1 de Fevereiro, 2023

Apesar de existirem diferentes perspetivas “muito abrangentes”, “podemos ter o nosso próprio significado de sobrevivência”. Quem o afirma é o Enf. Tiago Peixoto, do Centro Hospitalar Universitário do Porto, sobre a definição de sobrevivente. “O importante é as pessoas reconhecerem-se no termo de sobrevivente. Veja a entrevista.

Para se considerar sobrevivente, não existe uma barreira temporal. “Não se é sobrevivente a partir dos 5 ou 10 anos, após o diagnóstico”, esclarece o especialista. Até se pode considerar sobrevivente logo após o diagnóstico ou até mesmo incluir os familiares e cuidadores.

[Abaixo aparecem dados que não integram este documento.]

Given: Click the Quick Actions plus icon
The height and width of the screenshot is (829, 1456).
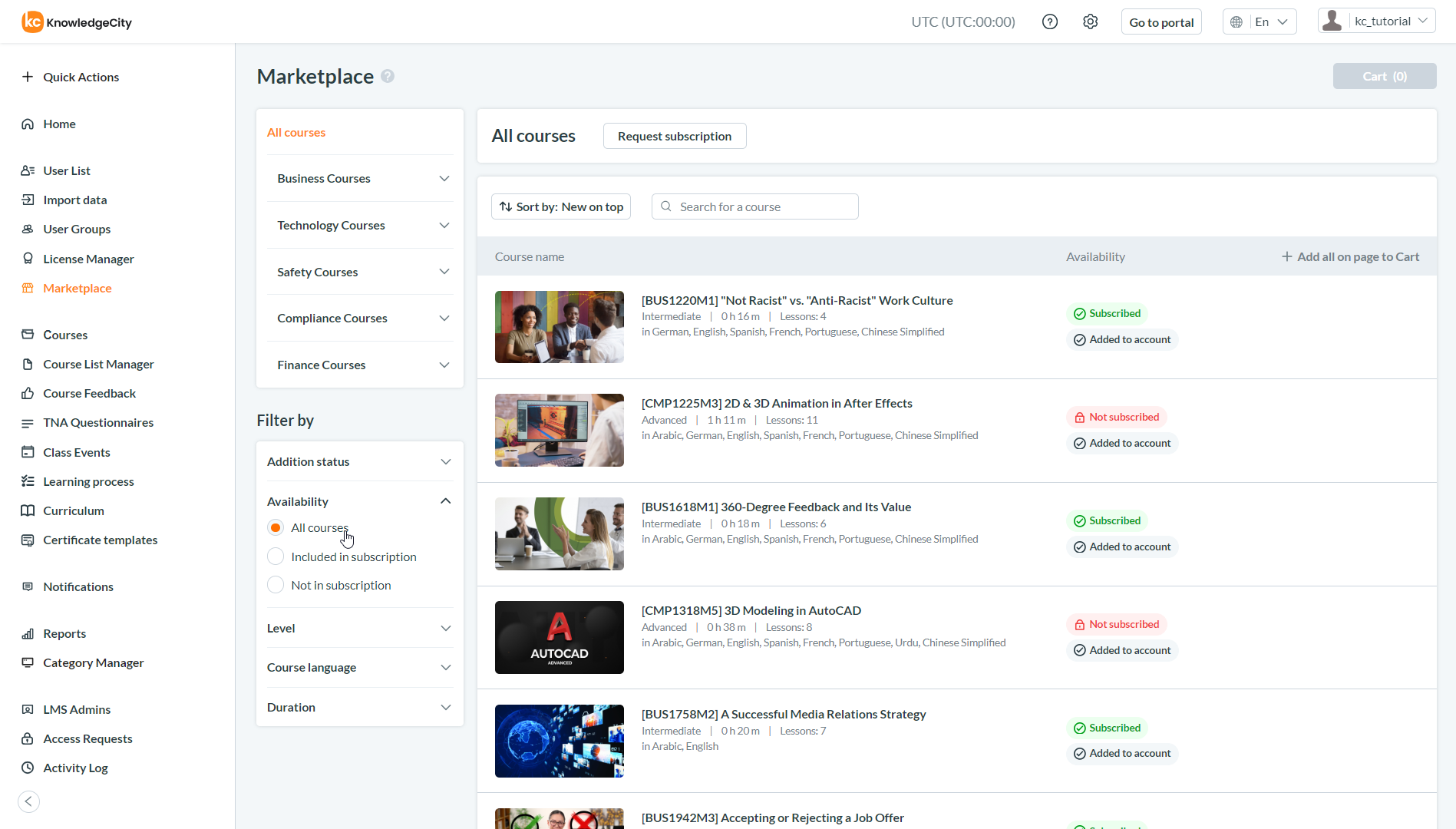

Na linguagem científica, existe consenso na seguinte definição de sobrevivente: “pessoa que já terminou os tratamentos e está em fase de remissão.” No entanto, estar livre de doença não significa que existam consequências que precisam de ser geridas com um acompanhamento profissional.

Neste sentido, os cuidados que o próprio sobrevivente deve ter são cruciais para diminuir estas consequências. “Muitas vezes, sentem-se perdidos e desligados dos cuidados de saúde e até mesmo os centros oncológicos focam-se muito no tratamento da doença e esquecem-se desta vertente.”